Mainetti is also a visual artist and a practicing rock climber using ethical minded art and wellness activities in continuation of her background as a sustainable developer.
Mainetti's personal work outside the development world continues in the expression of the dualities of nature & humanity, drawing heavily from her commitment to improving the way we live through environmental awareness, activism and sustainable practice. Her on-going conceptual photography series often explore common themes of rebirth in the human condition, likening the human body to Mother Earth and vice versa.
In Spring 2018, an interactive photo/video exhibit titled The Rebirth[4] showed at the Flatiron Building, in the exclusive Prow Art Space. On display 24 hours a day through the front windows of the building, The Rebirth[5] looped continuously for the duration of the exhibit, witnessed by hundreds of thousands of people on a weekly basis.

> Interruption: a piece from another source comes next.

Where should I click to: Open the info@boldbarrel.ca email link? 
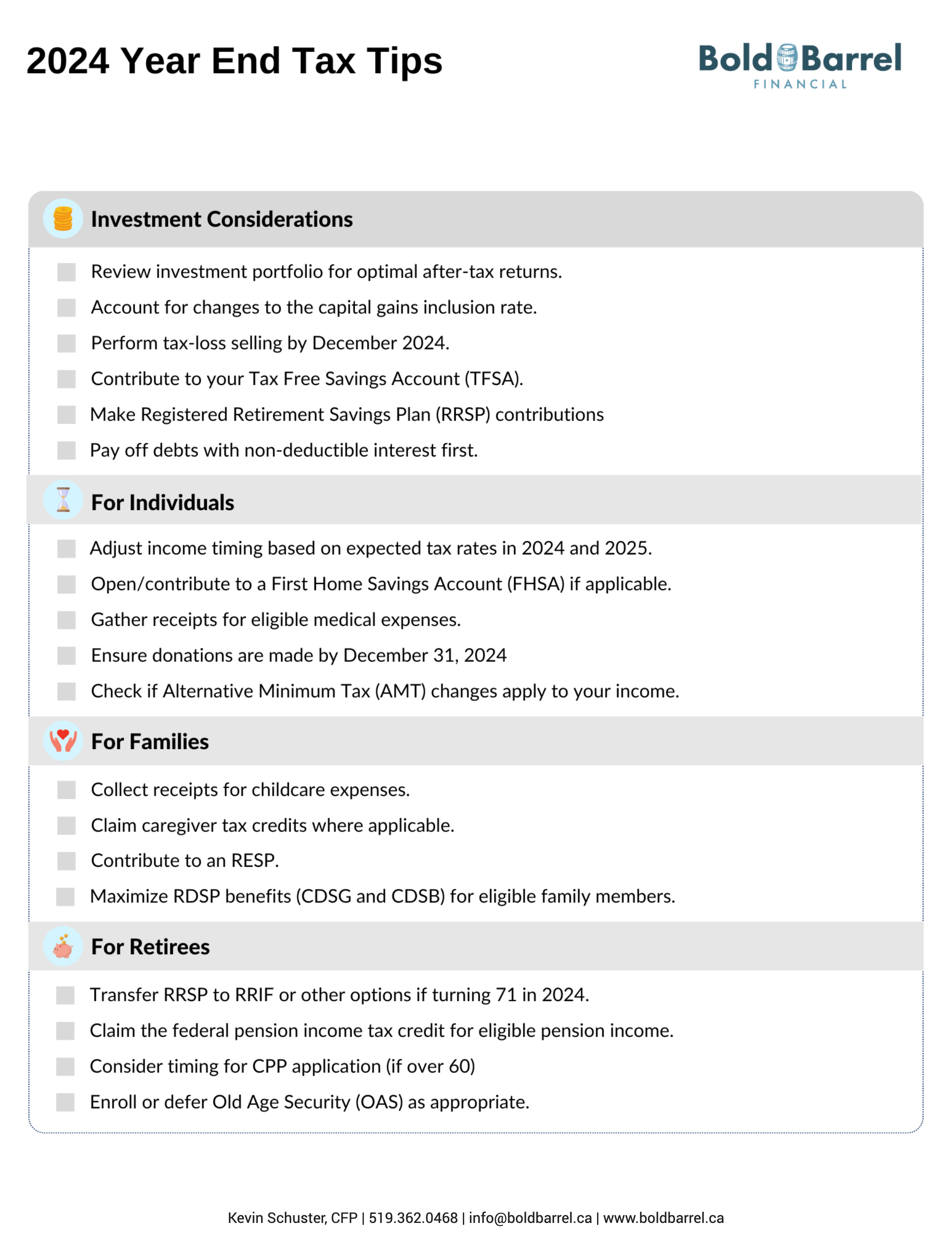pyautogui.click(x=530, y=1218)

For Earth Day 2019, RYSIT projected life-sized imagery over the facade of the Flatiron Building at night, featuring motion graphics of oceans waves climbing the height of the building to represent where global sea level would affect New York City if the ice sheets of Greenland/Antarctica were to melt as a result of global warming. Mainetti incorporated climbing into the event, filming a short video of herself using safety gear to scale the entire height of the building. As originally conceptualized, climbing the outside of the Flatiron was not an option for this event, so she and her crew took the cameras inside, ascending 280 ft upward in the stairwell, finishing the symbolic final 5 ft outside the building, previewing her climb for the general public through video feeds in the window-front gallery of the building. With Mainetti at the top of the building about 220 ft of projected ocean waves, the event was meant to show real-time visuals of how global sea level could rise as much as 220 ft, nearly the full height of the Flatiron, which is 285 feet respectively.